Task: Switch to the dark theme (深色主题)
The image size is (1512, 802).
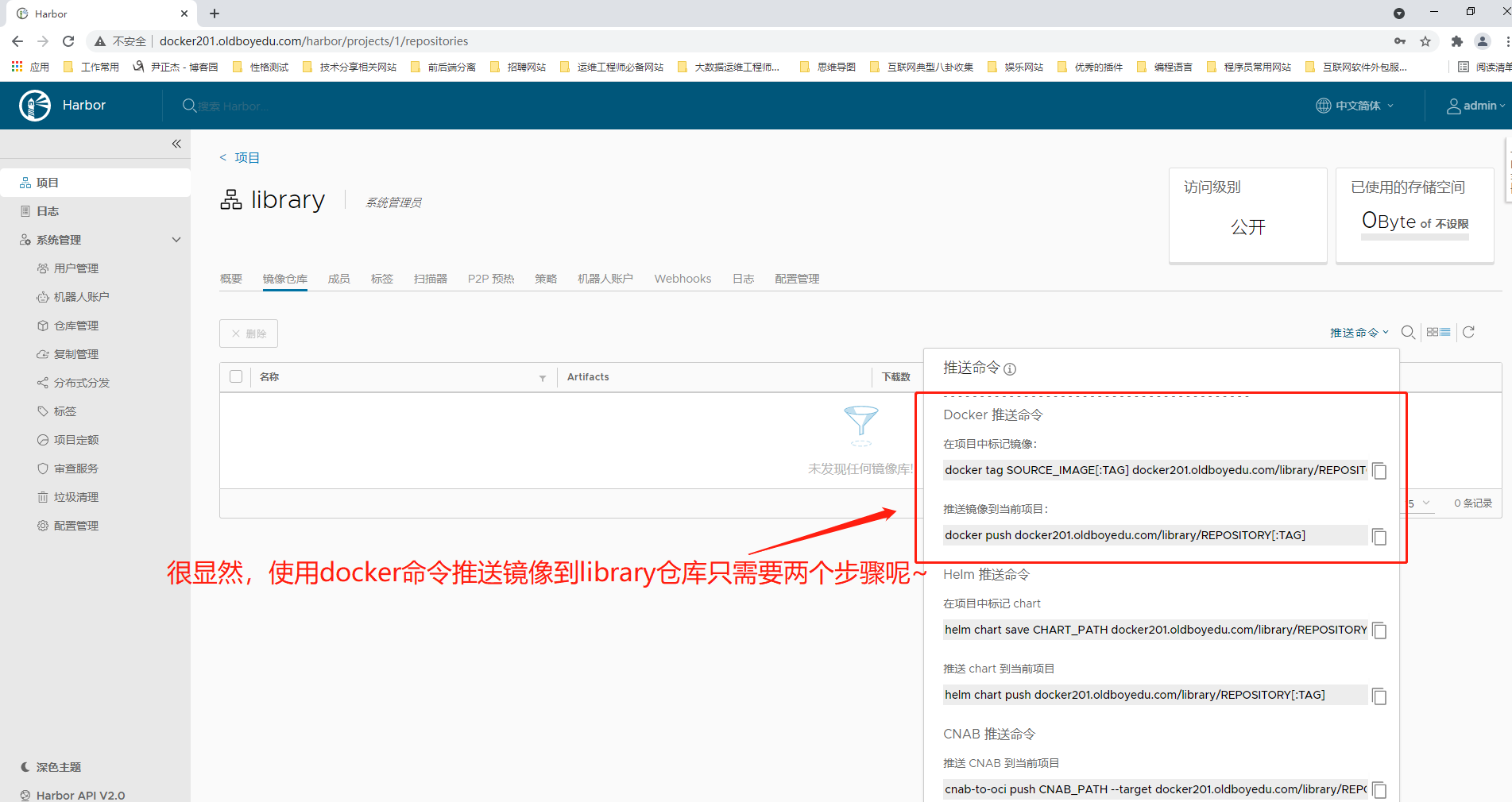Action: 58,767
• • • • •
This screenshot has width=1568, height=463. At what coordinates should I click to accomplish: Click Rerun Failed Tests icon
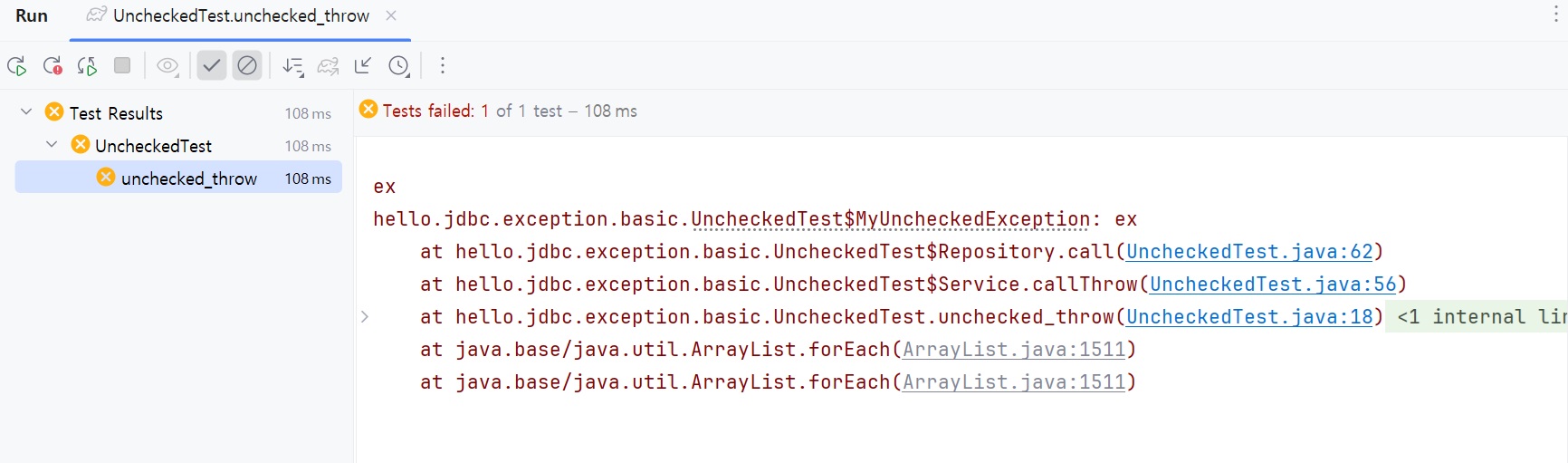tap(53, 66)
• • • • •
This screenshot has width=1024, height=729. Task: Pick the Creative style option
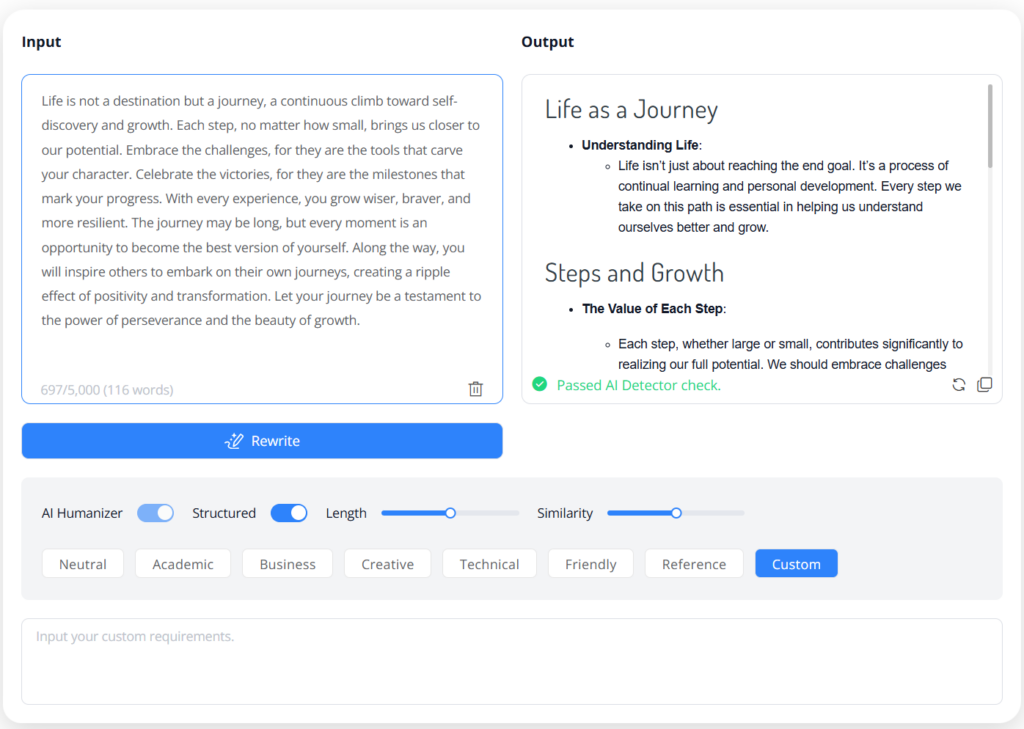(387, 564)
• • • • •
Brief: Return the lines from the one with "Task: Switch to the dark theme (深色主题)" up to and including the one with "Action: 58,767", word for word, leaving out the pictures.

Exercise result:
Task: Switch to the dark theme (深色主题)
The image size is (1512, 802).
Action: 58,767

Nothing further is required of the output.